Retailers and publishers warmed to the idea after discovering that the existence of these digital comics did not lead to lower retail purchases. And when ComiXology struck an exclusive deal with DC Comics in mid-2010, its competitive advantage was solidified. Today, the company sells day-and-date digital titles and says it continues not to cannibalize print sales because readers often buy the same titles in both formats, or some digitally and from others in printed form.

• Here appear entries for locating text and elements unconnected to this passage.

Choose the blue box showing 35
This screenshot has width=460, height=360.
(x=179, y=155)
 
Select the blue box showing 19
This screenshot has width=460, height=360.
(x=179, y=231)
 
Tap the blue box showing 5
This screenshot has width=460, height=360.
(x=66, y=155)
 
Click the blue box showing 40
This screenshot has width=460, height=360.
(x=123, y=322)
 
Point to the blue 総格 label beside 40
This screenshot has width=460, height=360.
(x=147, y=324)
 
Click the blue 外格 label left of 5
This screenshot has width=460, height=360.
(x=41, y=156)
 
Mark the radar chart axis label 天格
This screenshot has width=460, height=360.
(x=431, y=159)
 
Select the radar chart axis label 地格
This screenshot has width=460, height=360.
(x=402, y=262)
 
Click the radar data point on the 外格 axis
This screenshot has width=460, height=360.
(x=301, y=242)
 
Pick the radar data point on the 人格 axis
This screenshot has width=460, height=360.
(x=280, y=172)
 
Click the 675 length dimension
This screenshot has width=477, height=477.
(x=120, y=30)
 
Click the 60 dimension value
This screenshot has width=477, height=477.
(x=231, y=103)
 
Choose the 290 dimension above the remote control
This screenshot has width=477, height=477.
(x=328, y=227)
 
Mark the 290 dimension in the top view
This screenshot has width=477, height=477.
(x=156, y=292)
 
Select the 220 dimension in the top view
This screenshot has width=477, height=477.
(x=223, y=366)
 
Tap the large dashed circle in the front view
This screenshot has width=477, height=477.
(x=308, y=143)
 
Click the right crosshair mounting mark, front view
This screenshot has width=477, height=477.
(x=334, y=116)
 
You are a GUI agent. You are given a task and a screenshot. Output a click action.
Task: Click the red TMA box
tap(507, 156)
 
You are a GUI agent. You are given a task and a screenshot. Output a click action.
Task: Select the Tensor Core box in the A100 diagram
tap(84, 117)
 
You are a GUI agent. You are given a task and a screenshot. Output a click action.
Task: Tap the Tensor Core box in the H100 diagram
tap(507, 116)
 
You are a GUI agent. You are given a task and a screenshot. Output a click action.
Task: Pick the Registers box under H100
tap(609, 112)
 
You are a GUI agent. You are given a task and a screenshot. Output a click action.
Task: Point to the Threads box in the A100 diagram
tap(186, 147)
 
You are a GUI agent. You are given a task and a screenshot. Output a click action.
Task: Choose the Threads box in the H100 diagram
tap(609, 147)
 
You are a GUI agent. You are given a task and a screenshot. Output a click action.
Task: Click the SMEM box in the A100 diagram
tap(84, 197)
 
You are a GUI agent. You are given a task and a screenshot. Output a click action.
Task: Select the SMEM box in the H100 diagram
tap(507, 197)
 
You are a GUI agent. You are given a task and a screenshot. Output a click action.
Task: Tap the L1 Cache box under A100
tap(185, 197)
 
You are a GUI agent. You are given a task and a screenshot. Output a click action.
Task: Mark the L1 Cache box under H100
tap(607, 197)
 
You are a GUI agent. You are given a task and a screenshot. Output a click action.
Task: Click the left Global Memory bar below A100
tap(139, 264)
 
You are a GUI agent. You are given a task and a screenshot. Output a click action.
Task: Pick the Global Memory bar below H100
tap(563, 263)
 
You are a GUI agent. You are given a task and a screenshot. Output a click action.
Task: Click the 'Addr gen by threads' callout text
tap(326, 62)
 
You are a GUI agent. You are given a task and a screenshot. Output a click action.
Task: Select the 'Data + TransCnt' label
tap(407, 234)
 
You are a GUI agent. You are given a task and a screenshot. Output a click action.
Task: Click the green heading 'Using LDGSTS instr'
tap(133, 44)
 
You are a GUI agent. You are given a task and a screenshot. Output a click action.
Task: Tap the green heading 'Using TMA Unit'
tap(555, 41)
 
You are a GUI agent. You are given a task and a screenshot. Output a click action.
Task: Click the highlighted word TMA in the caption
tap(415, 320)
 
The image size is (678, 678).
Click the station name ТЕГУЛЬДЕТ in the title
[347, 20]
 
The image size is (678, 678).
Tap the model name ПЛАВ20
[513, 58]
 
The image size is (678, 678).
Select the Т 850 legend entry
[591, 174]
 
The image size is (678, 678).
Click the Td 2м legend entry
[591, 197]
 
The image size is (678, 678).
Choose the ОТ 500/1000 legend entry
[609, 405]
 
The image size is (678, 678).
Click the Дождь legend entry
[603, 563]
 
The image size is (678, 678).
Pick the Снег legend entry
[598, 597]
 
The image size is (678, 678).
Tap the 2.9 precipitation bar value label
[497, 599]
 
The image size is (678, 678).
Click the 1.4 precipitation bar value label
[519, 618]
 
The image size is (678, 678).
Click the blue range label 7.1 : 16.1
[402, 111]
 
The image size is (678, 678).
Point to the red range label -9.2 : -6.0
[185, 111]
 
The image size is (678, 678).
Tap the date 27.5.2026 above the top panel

As the digital comic book business took off, “competitors came in saying the new comics should be 99 cents. They thought they were Steve Jobs or something,” Steinberger says. “All the other companies were like, ‘We’re going to disrupt comics.’ We were creating a secure system in which ComiXology connected print publishers, retailers and consumers.”

Guided view. ComiXology’s exclusive Guided View technology, which allows users to read one panel at a time on small screens, has become its secret sauce. “When we launched, we were the only ones doing something like Guided View, which provided a better and easier experience [than competitors]explains Steinberger. “There was an inherent respect for storytelling and the art form that I felt was lacking in panel cutting on iPhone-sized images, and I wanted something better. I wanted the feeling , the timing and beats of a comic book where bubbles would work on a small device. That’s what Guided View did from an attitude perspective, and that’s part of why we were successful.

Steinberger came up with the idea, creating a rudimentary demo via slides in Apple’s Keynote presentation app, and hired an iOS developer to turn it into reality. “A lot of people tried to copy it, but there’s a lot of subtle animation stuff to make it feel really good that people don’t seem to understand,” he says.

Respect the art form. Steinberger thinks another less quantifiable but critical ingredient to ComiXology’s success was his ability to excite others into his vision – a skill he developed in his former music career. “Singing an art song is like telling a story,” says Steinberger, who recently resumed singing lessons and performs occasionally at a Brooklyn church. “It taught me to be prepared to talk about something, to tell a story, to be concise, to have a point of view. Connecting with an audience is about introducing the company, raising funds, conveying company values ​​to our people, and building people’s enthusiasm and alignment. It takes the ability to communicate and inspire and I totally connect that to performance.

CEO of Comixology David Steinberg speaks at Comic-Con Internaational in San Diego.

Find new audiences

ComiXology’s future goals are to find organic ways to reach a wider variety of potential readers by leveraging other Amazon divisions. For example, the company recently released trading cards of star comic book creators curated by director Kevin Smith, who hosts the geeking talk show on Amazon subsidiary IMDB. He also engaged in a giveaway promotion with Amazon-owned Fabric.com at this year’s Comic-Con International in San Diego.

“We’ve heard that cosplayers buy comics just to research costumes,” says Steinberger. “We wanted to connect them to the stories. We hired a VP of Strategy who is also a cosplayer to look at communities that seem like they should read comics.

There are no plans yet for Amazon Studios to officially leverage ComiXology for potential shows, in the same way that other comic book publishers, such as IDW, have created in-house production development arms. But Steinberger still sees untapped markets, given the comics industry’s explosion of singular, alternative, and niche titles, and a rise in female readership.

“People looking back will give this era, from the 2000s to today, a name for what this era of comics will be called,” he says. “We are on the verge of a huge diversity explosion.”